**DIRECTIONS**. Write out the lines of the material below exactly, beginning at the line with "Where should I" and stopping after the line with "The image size is (231, 154).", and leave out the pictures.

** Opening PROVIDED INFORMATION block **

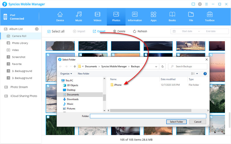Expand the Organize dropdown menu

pos(66,74)
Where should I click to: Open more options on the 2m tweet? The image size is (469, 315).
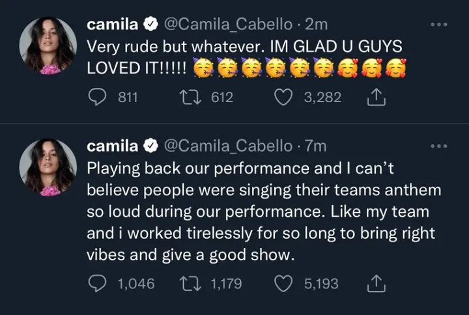coord(439,25)
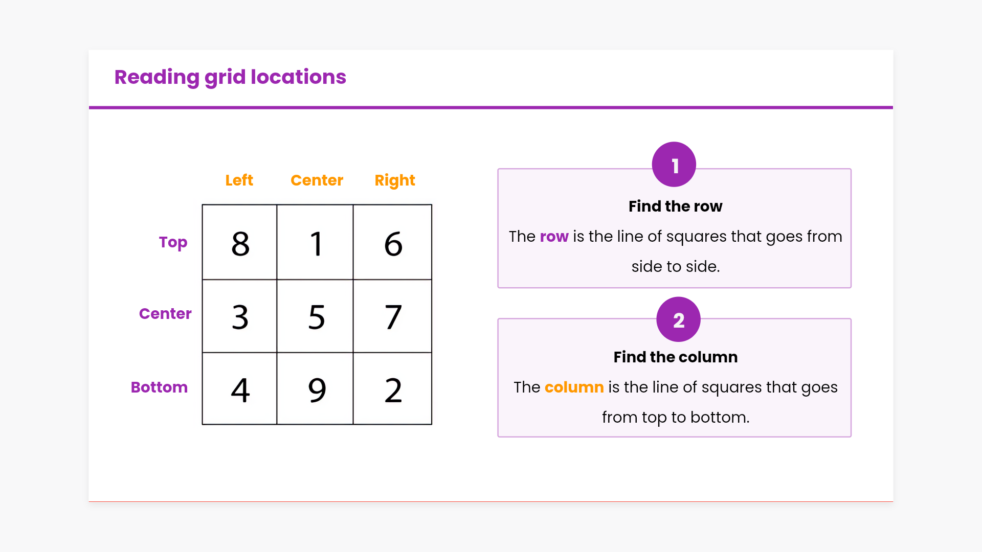Screen dimensions: 982x552
Task: Click the purple step 1 circle badge
Action: (674, 165)
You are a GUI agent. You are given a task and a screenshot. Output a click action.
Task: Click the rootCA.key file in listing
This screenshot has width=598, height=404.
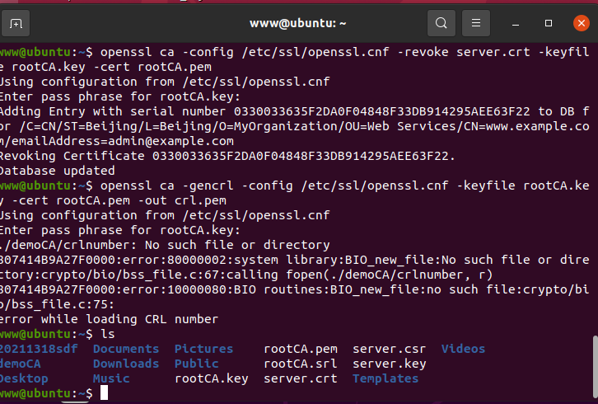[212, 378]
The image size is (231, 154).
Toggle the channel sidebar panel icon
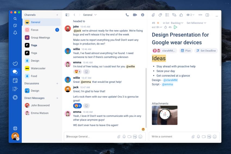click(67, 15)
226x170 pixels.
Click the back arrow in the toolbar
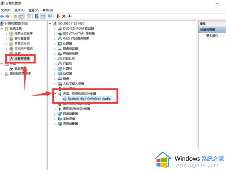[2, 16]
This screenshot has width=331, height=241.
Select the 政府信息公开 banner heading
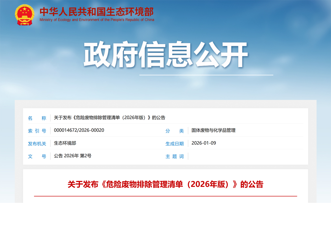click(166, 55)
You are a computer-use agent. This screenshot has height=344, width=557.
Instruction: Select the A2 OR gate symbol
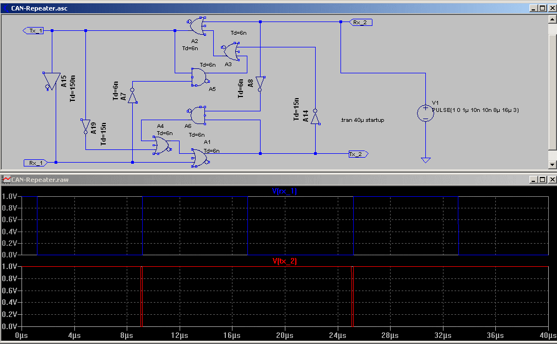197,26
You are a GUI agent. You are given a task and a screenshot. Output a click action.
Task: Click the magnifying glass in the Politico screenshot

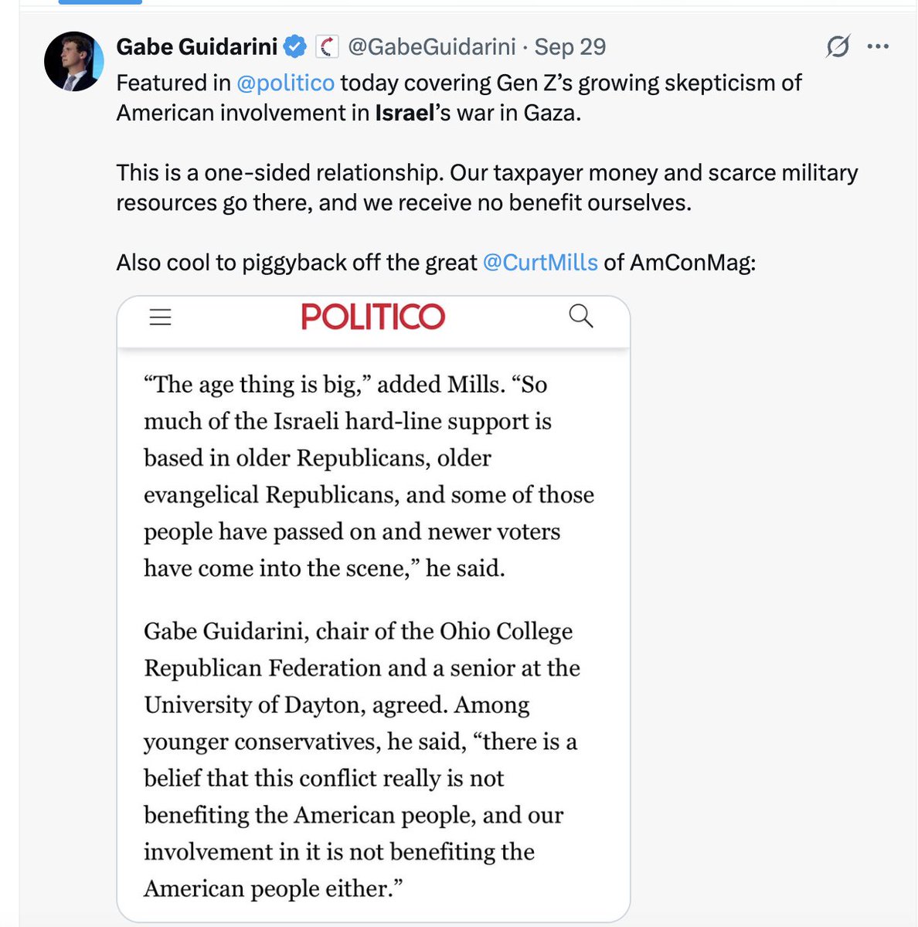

** Closing PROVIDED INFORMATION block **

**OUTPUT BELOW**.
Where should I click to: Open more options on the 2m tweet? The image size is (469, 315).
coord(439,25)
Screen dimensions: 982x552
Task: Click the purple step 1 circle badge
Action: (674, 165)
You are a GUI agent. You are given a task and a screenshot. Output a click action.
Task: Click the rootCA.key file in listing
This screenshot has width=598, height=404.
[212, 378]
The image size is (231, 154).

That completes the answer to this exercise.